EXERCISE:
Pull out each line of the material that contains the string "width", matching case exactly.

Data records
━━━━━━

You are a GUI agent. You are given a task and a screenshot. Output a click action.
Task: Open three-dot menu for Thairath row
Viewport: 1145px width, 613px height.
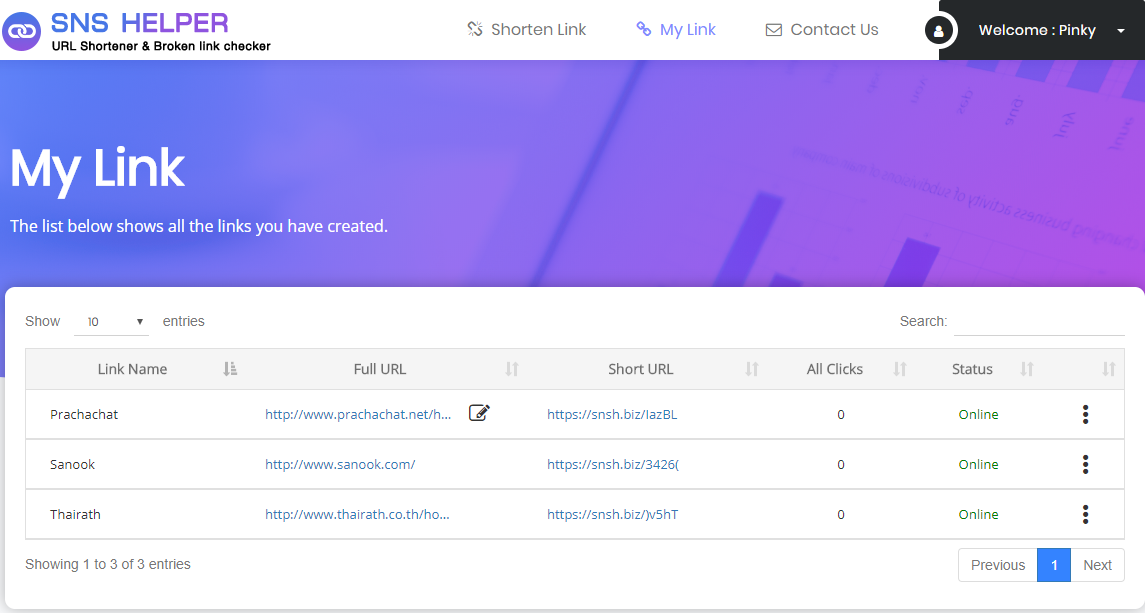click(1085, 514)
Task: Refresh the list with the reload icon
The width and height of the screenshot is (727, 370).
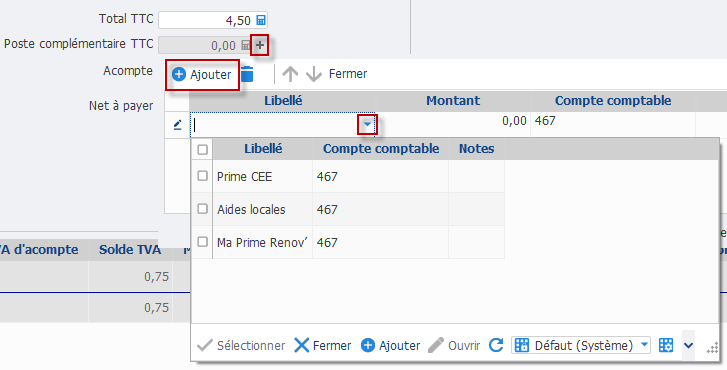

━━━━━━

OUTPUT BELOW:
Viewport: 1145px width, 613px height.
The width and height of the screenshot is (727, 370).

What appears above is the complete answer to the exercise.